··· RECORDS PROVIDED ···

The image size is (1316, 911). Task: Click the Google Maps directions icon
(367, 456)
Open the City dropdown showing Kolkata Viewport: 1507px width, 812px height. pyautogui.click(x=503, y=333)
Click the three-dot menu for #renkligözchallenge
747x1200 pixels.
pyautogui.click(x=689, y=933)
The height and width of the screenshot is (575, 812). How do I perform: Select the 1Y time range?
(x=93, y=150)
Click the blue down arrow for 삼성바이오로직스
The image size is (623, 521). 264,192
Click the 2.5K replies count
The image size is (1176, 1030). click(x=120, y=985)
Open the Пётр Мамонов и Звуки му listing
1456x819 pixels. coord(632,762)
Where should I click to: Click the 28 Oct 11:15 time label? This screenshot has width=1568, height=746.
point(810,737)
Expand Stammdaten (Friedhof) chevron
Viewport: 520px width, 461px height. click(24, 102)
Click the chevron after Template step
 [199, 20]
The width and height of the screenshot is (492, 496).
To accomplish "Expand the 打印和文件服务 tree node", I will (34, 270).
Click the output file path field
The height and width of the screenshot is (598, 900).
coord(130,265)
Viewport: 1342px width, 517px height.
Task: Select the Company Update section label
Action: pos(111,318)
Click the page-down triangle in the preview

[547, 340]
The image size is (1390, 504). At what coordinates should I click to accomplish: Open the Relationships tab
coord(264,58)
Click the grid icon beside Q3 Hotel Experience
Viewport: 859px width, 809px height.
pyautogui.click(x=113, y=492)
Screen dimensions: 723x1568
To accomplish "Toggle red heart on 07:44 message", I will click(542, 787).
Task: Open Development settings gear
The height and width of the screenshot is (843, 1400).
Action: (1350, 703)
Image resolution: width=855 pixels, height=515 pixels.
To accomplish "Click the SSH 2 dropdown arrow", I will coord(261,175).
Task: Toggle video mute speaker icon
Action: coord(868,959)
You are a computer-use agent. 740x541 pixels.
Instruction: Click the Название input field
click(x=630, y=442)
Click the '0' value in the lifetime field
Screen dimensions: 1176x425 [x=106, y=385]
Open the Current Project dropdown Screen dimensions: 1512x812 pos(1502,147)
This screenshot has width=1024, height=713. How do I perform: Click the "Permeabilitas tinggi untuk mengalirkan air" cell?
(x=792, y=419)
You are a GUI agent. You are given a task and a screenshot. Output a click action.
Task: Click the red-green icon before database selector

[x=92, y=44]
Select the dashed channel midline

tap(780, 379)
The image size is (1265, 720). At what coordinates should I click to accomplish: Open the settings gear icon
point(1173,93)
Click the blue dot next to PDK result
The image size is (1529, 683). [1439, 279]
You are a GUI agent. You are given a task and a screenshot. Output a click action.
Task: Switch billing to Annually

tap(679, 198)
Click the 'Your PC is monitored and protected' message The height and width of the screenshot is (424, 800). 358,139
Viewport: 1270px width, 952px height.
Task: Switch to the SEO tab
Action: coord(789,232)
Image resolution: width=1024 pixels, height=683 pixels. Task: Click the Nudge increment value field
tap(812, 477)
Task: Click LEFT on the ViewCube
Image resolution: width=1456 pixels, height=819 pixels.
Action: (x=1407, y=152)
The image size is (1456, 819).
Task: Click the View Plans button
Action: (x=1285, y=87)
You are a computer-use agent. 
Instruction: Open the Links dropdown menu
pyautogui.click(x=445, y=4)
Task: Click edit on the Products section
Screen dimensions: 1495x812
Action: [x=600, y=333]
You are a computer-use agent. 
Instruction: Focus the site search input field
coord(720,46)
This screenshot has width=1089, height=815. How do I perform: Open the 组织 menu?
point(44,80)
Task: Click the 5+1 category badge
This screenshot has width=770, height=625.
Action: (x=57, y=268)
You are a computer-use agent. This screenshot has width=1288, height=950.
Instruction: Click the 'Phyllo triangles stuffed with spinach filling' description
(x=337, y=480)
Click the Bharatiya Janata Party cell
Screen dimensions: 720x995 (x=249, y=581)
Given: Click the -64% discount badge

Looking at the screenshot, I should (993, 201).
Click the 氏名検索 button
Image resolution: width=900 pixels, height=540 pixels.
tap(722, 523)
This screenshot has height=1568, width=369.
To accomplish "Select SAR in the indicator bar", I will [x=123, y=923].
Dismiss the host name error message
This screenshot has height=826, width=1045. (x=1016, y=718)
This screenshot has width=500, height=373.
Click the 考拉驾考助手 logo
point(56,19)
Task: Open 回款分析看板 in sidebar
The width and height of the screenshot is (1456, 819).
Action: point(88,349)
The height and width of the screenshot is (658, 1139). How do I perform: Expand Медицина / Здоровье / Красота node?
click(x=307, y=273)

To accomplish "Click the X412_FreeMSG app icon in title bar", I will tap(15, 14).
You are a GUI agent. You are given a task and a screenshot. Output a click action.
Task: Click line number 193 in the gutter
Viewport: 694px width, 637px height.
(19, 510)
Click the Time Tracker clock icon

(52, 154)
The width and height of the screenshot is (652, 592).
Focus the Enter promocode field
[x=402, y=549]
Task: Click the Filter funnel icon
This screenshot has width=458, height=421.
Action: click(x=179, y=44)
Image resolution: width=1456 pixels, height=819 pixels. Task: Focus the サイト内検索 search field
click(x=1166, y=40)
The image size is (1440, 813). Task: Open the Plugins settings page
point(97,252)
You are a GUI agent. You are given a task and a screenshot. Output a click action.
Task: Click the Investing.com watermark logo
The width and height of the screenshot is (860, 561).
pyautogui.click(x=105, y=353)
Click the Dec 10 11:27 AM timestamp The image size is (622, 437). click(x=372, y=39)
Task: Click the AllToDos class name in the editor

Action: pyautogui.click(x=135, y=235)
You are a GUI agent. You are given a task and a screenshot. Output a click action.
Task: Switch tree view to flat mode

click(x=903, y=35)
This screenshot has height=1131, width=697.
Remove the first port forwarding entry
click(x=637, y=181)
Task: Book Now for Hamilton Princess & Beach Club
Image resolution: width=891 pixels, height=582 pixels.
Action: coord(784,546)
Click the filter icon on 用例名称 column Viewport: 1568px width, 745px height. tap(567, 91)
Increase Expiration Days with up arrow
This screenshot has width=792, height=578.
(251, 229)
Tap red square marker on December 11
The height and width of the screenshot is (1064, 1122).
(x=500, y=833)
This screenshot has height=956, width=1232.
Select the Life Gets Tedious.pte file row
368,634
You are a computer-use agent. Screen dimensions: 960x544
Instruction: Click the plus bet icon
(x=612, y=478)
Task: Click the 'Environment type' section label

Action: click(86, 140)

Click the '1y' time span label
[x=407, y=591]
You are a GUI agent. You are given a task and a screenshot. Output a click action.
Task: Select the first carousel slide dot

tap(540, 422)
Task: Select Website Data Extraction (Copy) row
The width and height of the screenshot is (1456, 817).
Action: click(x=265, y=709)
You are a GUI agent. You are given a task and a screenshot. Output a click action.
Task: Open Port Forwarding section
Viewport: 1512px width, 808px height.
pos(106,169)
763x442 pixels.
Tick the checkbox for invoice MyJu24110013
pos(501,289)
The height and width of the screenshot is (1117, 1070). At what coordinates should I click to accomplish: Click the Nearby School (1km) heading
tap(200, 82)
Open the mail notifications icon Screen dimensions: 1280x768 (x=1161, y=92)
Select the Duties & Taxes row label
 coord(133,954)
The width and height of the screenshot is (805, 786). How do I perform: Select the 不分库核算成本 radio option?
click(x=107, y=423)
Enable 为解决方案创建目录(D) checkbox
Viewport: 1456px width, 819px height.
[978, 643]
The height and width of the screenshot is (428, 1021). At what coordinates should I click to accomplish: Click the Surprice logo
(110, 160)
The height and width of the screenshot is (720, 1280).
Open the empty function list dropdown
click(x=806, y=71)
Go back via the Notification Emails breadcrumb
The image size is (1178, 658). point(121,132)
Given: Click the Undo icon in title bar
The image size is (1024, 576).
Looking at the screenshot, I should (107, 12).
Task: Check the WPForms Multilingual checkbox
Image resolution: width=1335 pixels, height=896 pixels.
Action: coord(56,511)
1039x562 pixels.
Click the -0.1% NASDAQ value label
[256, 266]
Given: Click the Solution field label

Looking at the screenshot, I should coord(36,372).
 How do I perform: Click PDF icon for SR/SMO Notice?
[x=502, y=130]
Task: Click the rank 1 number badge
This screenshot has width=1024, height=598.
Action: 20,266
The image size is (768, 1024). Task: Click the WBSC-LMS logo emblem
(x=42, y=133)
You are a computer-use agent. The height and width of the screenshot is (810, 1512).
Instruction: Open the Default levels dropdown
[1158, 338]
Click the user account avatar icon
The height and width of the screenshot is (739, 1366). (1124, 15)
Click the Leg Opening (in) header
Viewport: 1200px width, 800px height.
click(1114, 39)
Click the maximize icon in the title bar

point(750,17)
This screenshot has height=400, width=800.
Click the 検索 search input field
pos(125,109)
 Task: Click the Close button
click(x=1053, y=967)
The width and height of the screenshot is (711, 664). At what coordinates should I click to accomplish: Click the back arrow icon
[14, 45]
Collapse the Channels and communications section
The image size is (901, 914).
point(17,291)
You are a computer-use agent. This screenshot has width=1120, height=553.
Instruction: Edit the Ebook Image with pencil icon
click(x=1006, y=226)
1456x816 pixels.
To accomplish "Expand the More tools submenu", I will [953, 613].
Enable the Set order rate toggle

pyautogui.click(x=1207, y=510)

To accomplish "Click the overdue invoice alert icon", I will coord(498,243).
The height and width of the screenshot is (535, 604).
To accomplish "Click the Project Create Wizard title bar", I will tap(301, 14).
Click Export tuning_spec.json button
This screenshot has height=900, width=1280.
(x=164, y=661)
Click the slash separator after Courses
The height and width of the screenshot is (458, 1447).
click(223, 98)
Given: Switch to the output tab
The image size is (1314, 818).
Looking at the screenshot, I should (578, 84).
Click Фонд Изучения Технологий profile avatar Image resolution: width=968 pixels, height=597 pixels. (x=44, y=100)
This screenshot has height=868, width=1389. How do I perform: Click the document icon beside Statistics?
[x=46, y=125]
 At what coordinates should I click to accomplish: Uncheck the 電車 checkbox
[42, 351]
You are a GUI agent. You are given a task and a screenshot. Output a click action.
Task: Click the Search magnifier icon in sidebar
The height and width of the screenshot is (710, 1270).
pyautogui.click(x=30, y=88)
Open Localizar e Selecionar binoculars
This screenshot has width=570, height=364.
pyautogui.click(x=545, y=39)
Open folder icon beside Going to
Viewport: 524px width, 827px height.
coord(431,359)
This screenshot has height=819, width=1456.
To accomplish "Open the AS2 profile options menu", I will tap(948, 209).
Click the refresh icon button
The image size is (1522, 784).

···

== DESCRIPTION OF THE TASK ==
Copy out the records above, from the line containing "Click the filter icon" through the line containing "(x=612, y=478)", keeping every line unchanged.

== WRITTEN RESPONSE ==
Click the filter icon on 用例名称 column Viewport: 1568px width, 745px height. tap(567, 91)
Increase Expiration Days with up arrow
This screenshot has width=792, height=578.
(251, 229)
Tap red square marker on December 11
The height and width of the screenshot is (1064, 1122).
(x=500, y=833)
This screenshot has height=956, width=1232.
Select the Life Gets Tedious.pte file row
368,634
You are a computer-use agent. Screen dimensions: 960x544
Instruction: Click the plus bet icon
(x=612, y=478)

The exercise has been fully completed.